### [WHAT IS REQUIRED]
I need the lines from the one containing "Task: Click the Knitted" through the last line of the entries retyped exactly, with no pictures among them.

▶

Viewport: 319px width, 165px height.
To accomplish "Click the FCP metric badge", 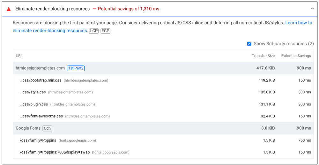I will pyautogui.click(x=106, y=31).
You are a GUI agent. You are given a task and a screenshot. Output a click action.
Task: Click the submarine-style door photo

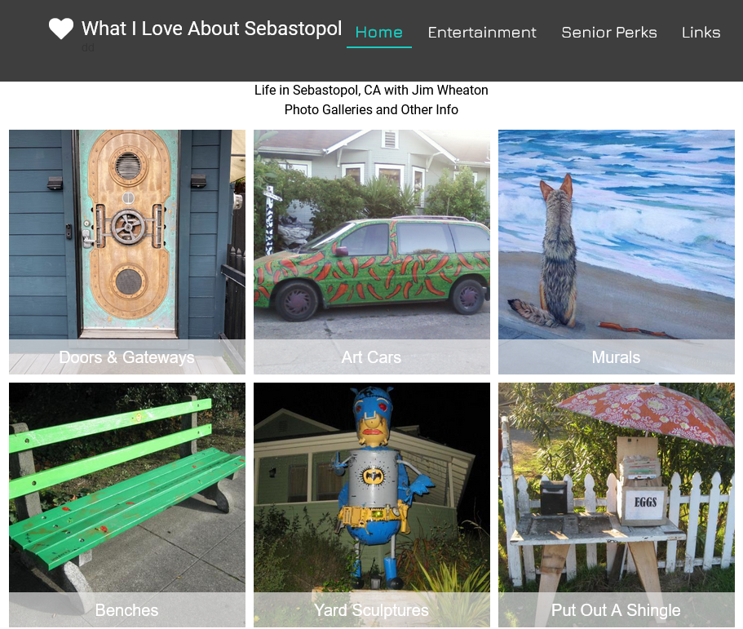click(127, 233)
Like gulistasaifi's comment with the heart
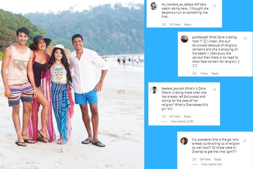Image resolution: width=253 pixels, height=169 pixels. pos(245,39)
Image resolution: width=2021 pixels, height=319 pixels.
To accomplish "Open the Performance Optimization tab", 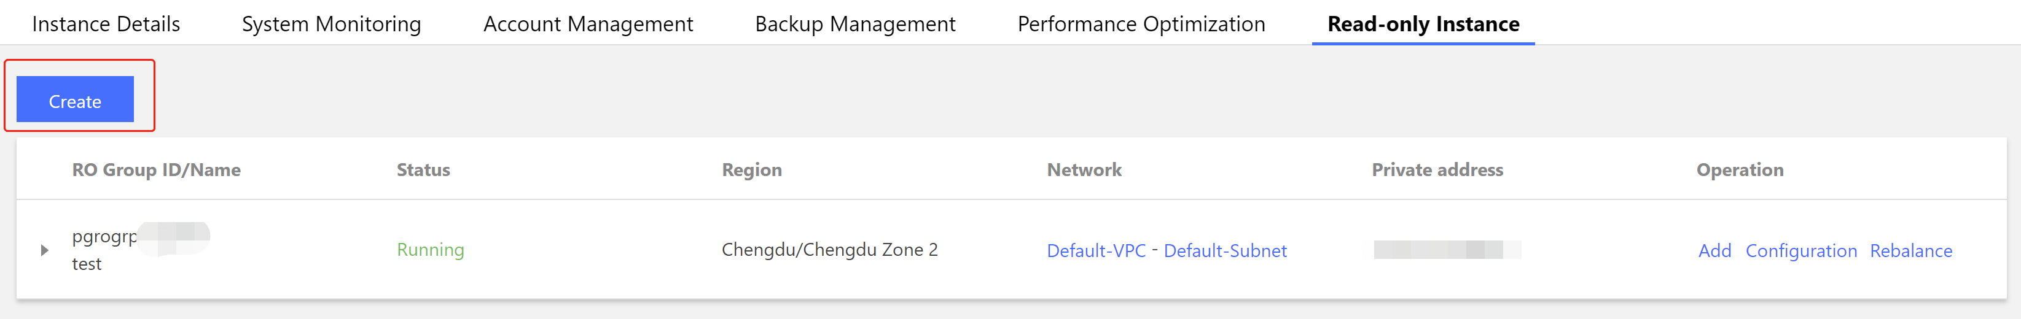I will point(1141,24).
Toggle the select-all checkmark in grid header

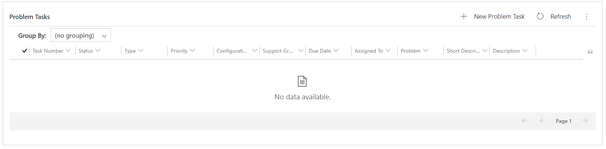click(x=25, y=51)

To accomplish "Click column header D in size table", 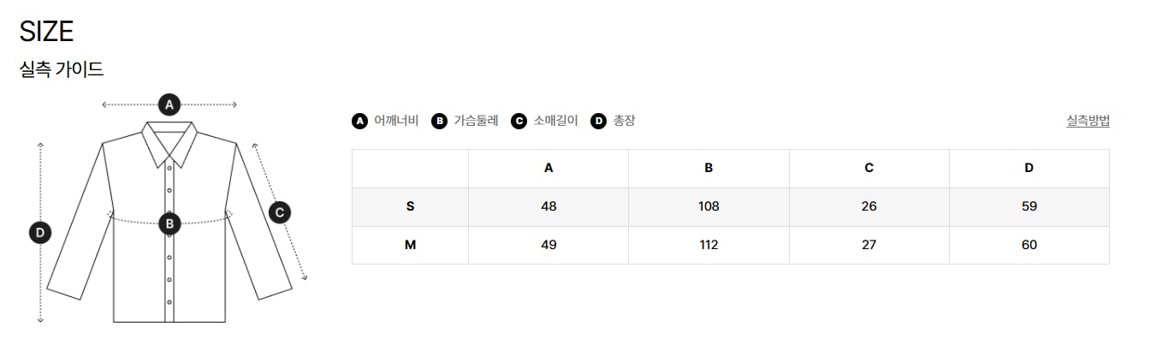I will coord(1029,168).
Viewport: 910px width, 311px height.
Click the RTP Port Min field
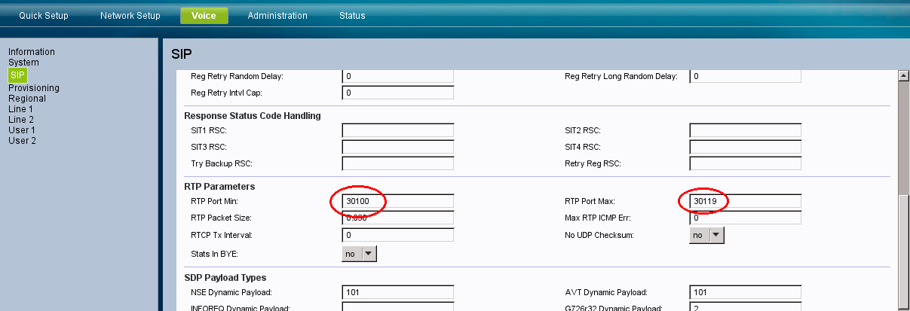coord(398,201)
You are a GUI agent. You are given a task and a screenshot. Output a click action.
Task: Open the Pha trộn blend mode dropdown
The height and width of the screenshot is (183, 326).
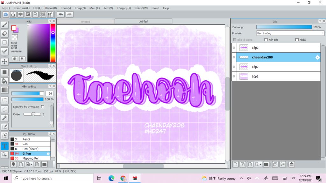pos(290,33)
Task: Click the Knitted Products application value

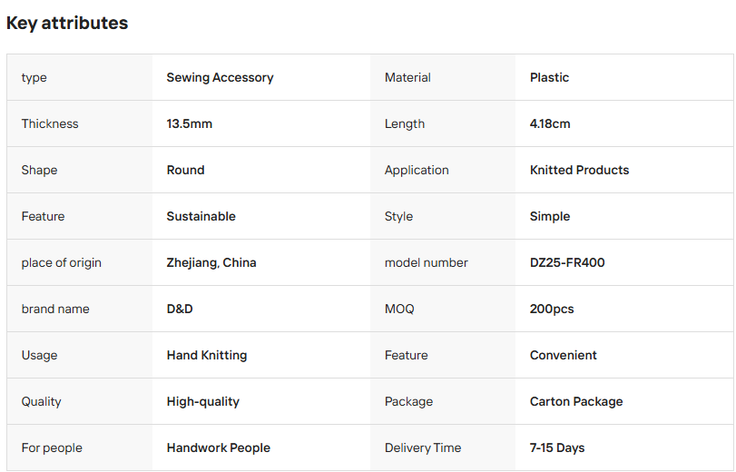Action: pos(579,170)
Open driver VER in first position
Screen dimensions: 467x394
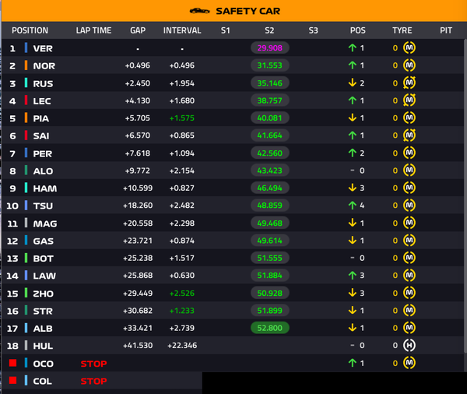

◀

### [SOLUTION]
Task: Click the Knitted Products application value

Action: pos(579,170)
Open driver VER in first position
Screen dimensions: 467x394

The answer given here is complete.